I will adjust the test case to use "fixed ids" just for fun and ill report back if it changes but the direction your going i would expect on the third run the size to increase again and then with the 4th etc etc. I dont see that!!

sanne.grinovero · **Posted:** Wed Aug 08, 2012 12:29 pm

you're right, the Massindexer starts its job with a purge operation to cleanup the existing index so you should not be accumulating the previous run documents, but they will still take disk space as previously reserved for the index.

This might be useful to read, especially the note about "additional transient disk usage"
http://lucene.apache.org/core/3_6_1/api/all/org/apache/lucene/store/MMapDirectory.html

The memory mapped Directory aggressively reserves space, but is not eager to give the space back to the system; for sure when the MassIndexer starts even if it performs a purge the space is not immediately reclaimed; to attempt to reclaim this space Hibernate Search issues an optimize command to the backend after the initial purge, but this might not be effective on all systems.

I wouldn't be too concerned about Lucene occasionally taking twice the expected space: that's a requirement you have anyway to be able to merge new segments appropriately. Of course this is a problem if you observe 3x, 4x, and higher disk space consumption, but do you? I can't reproduce it on my Linux workstation. Are you on Windows?

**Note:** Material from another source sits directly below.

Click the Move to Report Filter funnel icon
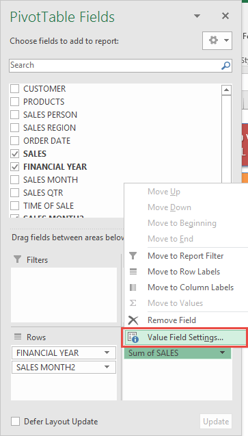Viewport: 248px width, 436px height. click(x=133, y=256)
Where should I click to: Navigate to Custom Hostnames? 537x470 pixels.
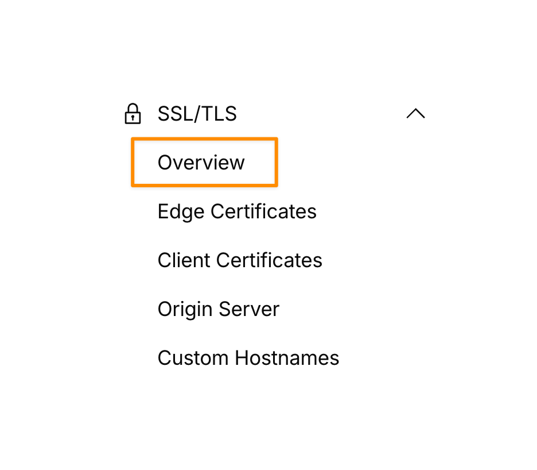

lovelyliatroim · **Joined:** Thu Oct 08, 2009 10:34 am **Posts:** 55

Quote:

I wouldn't be too concerned about Lucene occasionally taking twice the expected space: that's a requirement you have anyway to be able to merge new segments appropriately.

Ok this is probably what i see. However when i optimize the index i would expect the index to go back to in and around its original size. Or maybe this is where my understanding is wrong. I take it this isnt the case???

Also in the test case on the first run, i do a mass index 5 times but when it is finished, it is always the same size. So there is no issue with merging and extra size needed during the first run. What i mean by this, i would expect the need to merge segments when doing the batch index over and over but at the end of the run, it is always the same size.

Quote:

Of course this is a problem if you observe 3x, 4x, and higher disk space consumption, but do you?

No just double.

Quote:

I can't reproduce it on my Linux workstation. Are you on Windows?

Im on windows but linux is our test/prod environments. I shall run the test case on our linux box just to see it for myself but what i do see in our linux environments is that our index of 15g doubles to 30g over a period of time. Hence why im looking at this. I would expect the master to expand when updates and new entries are applied but once optimized i would expect it to be not too far off the original index size.

lovelyliatroim · **Joined:** Thu Oct 08, 2009 10:34 am **Posts:** 55

Quote:

I can't reproduce it on my Linux workstation.

I gave it a run on the mac and your right, i dont see it. So seems the test case is only for windows. Like i said, i see doubling of our index off our linux boxes and im just trying to understand why i see it. I thought the test case was a lead but back to the drawing board. Will see if i can preproduce this behaviour off one of our linux boxes.

Cheers Sanne,
LL

sanne.grinovero · **Posted:** Thu Aug 09, 2012 12:50 pm

thanks LL!

Before you get digging too deep, did you try the 4.1.1 in production already? As I mentioned, we *had* a leak before.